On the other hand, the multi-functionality of contemporary peace operations and the perceived need to incorporate peace-building aspects as early as possible in the mission, means that longer-term concerns are also pertinent to attempts to determine success in a particular peace operation. However, mission complexity and the integration of many elements -- from disarmament to civilian protection and the promotion of gender equity, human rights, and democracy -- into the mandate of a single mission also provides a ready excuse for short-term failures. Where interventions are conceived as multifaceted and multi-agency affairs, culpability becomes blurred, as does the ability to actually to learn from failure. Obviously, long-term outcomes matter, but so do short-term outcomes (like saving the lives of 800,000 Rwandans). When tens of thousands of people have been killed and many more are likely to be killed, the challenge of creating a functioning democracy is not really the burning issue.

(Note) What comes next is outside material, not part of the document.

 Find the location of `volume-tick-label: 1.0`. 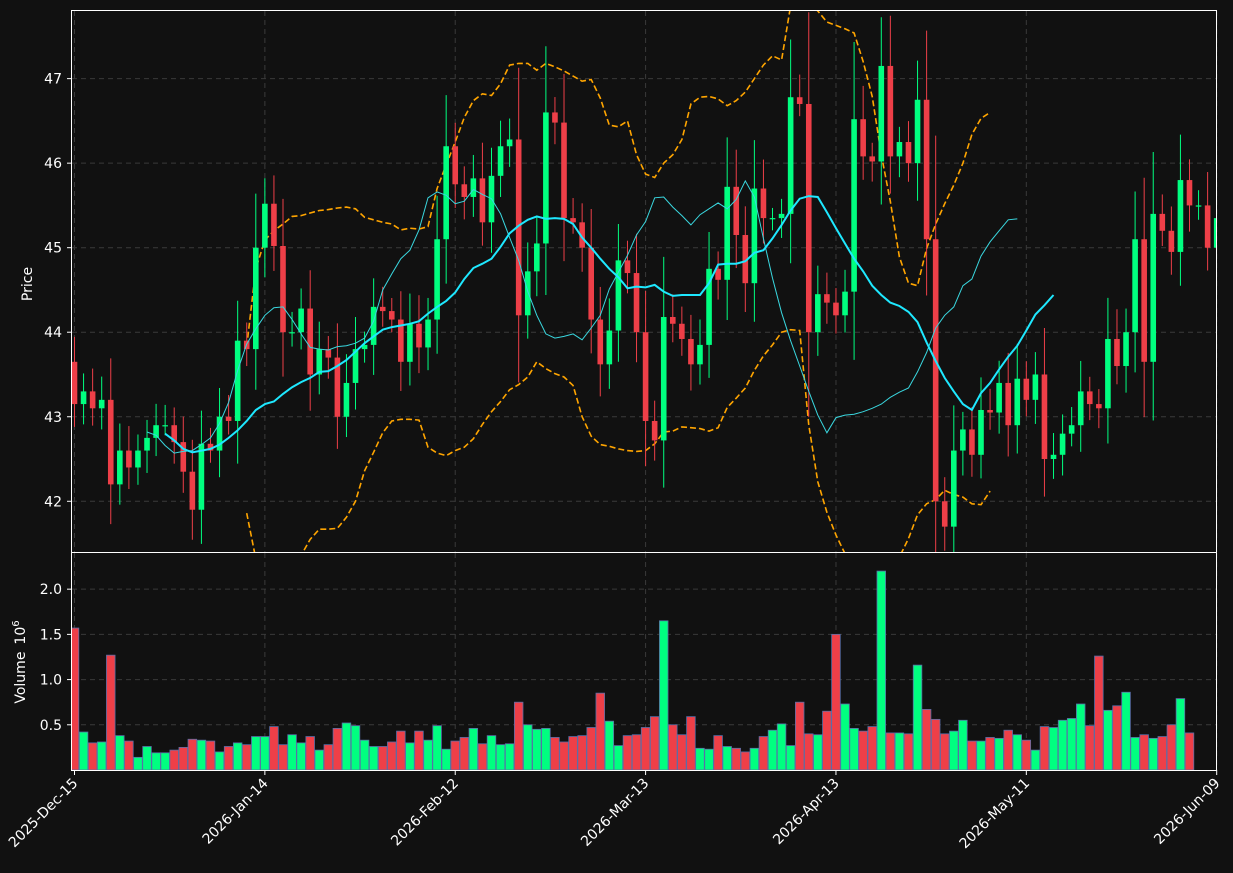

volume-tick-label: 1.0 is located at coordinates (51, 681).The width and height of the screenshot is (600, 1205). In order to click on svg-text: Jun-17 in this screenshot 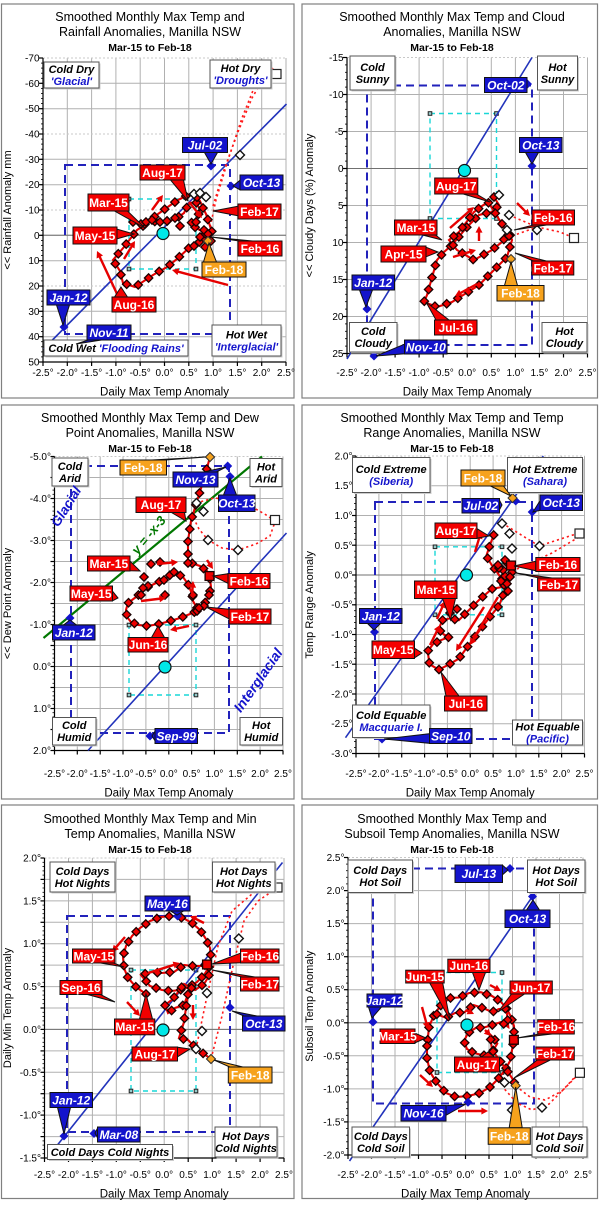, I will do `click(532, 988)`.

It is easier to determine failures if one concentrates on the mandate of a single element of the mission - the force, which is also the largest and most expensive, and which has since 1999 had a common task in all
missions: To protect civilians under imminent threat of violence, etc. In terms of ongoing missions, then, it is easy to point to UNAMID as a big failure in terms of its delivery of secure environment for the host population and for other mission elements and humanitarian actors.
MONUC also does not measure up well, given the massive displacement and gross human rights abuses that have continued in the east for more than a year after the mission oversaw national and provincial elections.
However, such judgments are incredibly simplistic and harsh, given the lack of support for bringing UNAMID up to strength and the incredible progress MONUC made since it was launched as a small observer mission back in 1999, with a mandate to help end "Africa's first world war." It is easier and fairer to point to short-term success stories like UNMIL in Liberia. UNMIL was blessed with a relatively huge force, and was established in the wake of intense ECOWAS engagement that included some very robust operations in the '90s. This should not detract from the fact that UNMIL has provided Liberians with the foundations for creating a peaceful future and that the mission has been essential to broader regional stability. Going further back, Mozambique is clearly a much happier place than it was a decade ago - but it is difficult to assess exactly how essential OMUMOZ was to this transition.
In short, I do not think it is fair or constructive to judge entire missions as successes or failures. All missions have had some very dedicated and courageous people on board, and several have had visionary and committed senior leaders. All have arguably done way more good than harm. Africa is certainly much better off than it would have been without UN peacekeeping engagement.